Written request
Return every line of the items below verbatim, omitting the pictures from your response.

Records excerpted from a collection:
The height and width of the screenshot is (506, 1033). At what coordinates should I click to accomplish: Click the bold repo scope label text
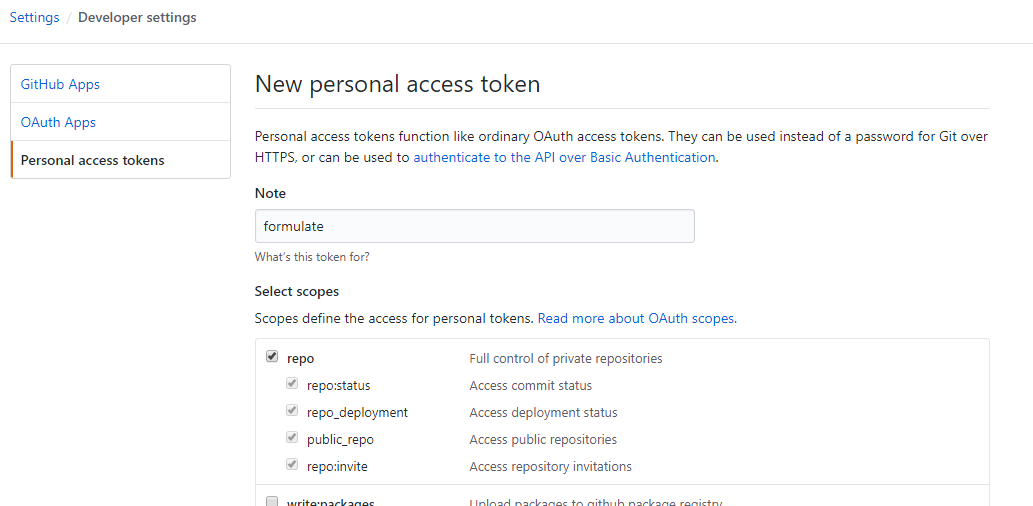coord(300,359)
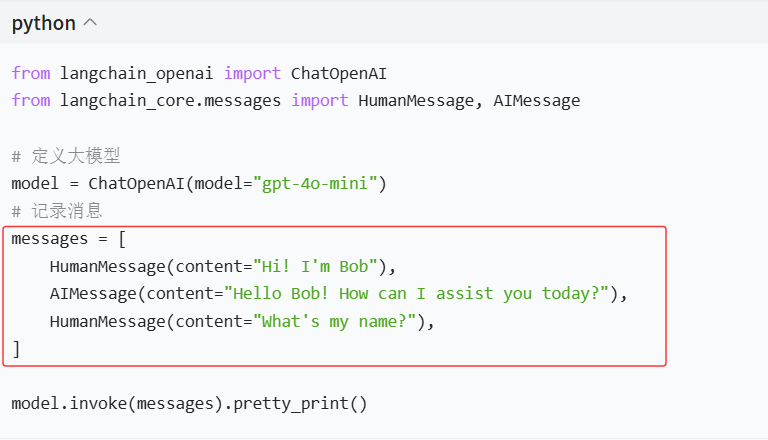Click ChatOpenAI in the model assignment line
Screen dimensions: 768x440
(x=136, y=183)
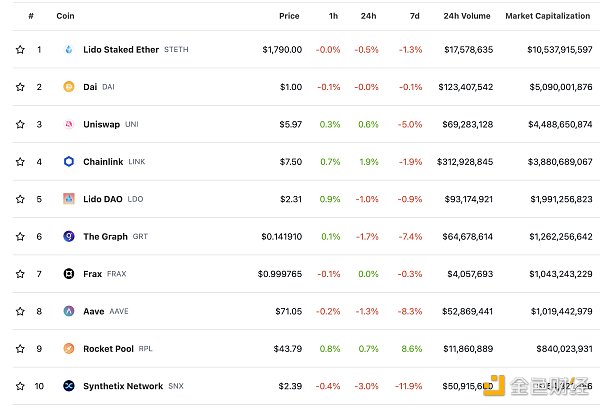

The result
The height and width of the screenshot is (506, 1033). At what coordinates should I click to accomplish: Click the bold repo scope label text
coord(300,359)
Click ChatOpenAI in the model assignment line
Screen dimensions: 768x440
(x=136, y=183)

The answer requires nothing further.